TEXT SEGMENT -
>>
Millions of readers swooned over Colleen Hoover’s thorny romance “It Ends With Us,” the No. 1 bestselling novel of 2022 and 2023. They’ll come prepared for the clobbering heartbreak – and will hopefully pack an extra hankie for any nonfans entering the movie theater as blank as if they’re on a blind date.
The film version, helmed by Justin Baldoni (the director of “Five Feet Apart” and the leading love interest of TV’s “Jane the Virgin”) and adapted for the screen by Christy Hall (“Daddio”), is an unwieldy yet compelling fusion of glittery fantasy and traumatic introspection. Our heroine is the flamboyantly named Lily Blossom Bloom (Blake Lively), a salty, funny Bostonian with her own (what else?) flower shop. Her beau, Ryle (Baldoni), boasts the résumé and abs of a 21st-century Prince Charming. A wealthy neurosurgeon, Ryle swears that Lily is the only woman who can heal his own damaged heart. He’s also the brother of her best friend and employee, Allysa (Jenny Slate). And did I mention the abs?
<<
EXERCISE REQUIREMENTS -
Can you repeat the part of the review that opens with "The film version, helmed" and closes with "mention the abs?", swapping "neurosurgeon" for "cardiologist"?

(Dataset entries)
>>
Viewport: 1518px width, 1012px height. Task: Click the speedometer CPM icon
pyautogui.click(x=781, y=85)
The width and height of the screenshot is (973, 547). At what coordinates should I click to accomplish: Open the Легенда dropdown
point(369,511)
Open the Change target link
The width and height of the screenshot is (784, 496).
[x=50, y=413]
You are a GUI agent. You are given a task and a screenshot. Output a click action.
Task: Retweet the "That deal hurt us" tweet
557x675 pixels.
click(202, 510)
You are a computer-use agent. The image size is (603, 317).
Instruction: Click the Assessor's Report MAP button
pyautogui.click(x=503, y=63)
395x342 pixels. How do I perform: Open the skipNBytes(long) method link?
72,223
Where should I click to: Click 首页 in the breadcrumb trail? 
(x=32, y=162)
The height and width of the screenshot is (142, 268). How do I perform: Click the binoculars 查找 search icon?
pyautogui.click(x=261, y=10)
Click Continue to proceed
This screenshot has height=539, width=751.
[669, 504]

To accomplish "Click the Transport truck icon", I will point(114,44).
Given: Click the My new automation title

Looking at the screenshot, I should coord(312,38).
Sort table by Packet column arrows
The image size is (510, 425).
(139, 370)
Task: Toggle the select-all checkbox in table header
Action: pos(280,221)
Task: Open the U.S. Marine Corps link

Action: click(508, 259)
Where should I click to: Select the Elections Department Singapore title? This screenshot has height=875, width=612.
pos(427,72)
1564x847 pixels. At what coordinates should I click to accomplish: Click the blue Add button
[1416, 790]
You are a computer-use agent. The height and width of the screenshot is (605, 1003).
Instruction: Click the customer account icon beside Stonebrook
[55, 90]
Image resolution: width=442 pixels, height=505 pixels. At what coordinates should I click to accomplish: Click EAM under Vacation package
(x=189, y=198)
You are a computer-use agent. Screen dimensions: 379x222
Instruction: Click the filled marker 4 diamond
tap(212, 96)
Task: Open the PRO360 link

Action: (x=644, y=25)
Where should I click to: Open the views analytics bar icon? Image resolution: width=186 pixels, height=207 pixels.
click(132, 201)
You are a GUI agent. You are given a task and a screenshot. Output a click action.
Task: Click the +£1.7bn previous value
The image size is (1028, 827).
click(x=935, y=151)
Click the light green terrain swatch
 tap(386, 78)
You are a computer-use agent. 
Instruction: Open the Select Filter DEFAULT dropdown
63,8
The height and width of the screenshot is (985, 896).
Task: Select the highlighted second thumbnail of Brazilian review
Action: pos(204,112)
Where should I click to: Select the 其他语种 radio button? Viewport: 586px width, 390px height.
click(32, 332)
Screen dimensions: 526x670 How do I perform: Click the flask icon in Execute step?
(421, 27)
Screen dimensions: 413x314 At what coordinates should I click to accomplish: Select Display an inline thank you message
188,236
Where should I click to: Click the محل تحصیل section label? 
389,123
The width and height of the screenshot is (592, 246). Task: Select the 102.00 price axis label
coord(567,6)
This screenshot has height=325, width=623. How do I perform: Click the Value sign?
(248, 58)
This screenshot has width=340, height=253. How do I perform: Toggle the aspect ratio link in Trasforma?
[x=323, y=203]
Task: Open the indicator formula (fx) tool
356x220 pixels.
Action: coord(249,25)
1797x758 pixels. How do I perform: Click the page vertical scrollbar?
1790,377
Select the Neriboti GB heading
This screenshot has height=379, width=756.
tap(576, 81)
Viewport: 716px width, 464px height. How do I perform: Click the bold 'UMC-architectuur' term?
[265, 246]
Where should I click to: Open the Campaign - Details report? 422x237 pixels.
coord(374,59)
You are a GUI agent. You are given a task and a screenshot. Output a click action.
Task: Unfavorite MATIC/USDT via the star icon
<<
THE RESPONSE -
The film version, helmed by Justin Baldoni (the director of “Five Feet Apart” and the leading love interest of TV’s “Jane the Virgin”) and adapted for the screen by Christy Hall (“Daddio”), is an unwieldy yet compelling fusion of glittery fantasy and traumatic introspection. Our heroine is the flamboyantly named Lily Blossom Bloom (Blake Lively), a salty, funny Bostonian with her own (what else?) flower shop. Her beau, Ryle (Baldoni), boasts the résumé and abs of a 21st-century Prince Charming. A wealthy cardiologist, Ryle swears that Lily is the only woman who can heal his own damaged heart. He’s also the brother of her best friend and employee, Allysa (Jenny Slate). And did I mention the abs?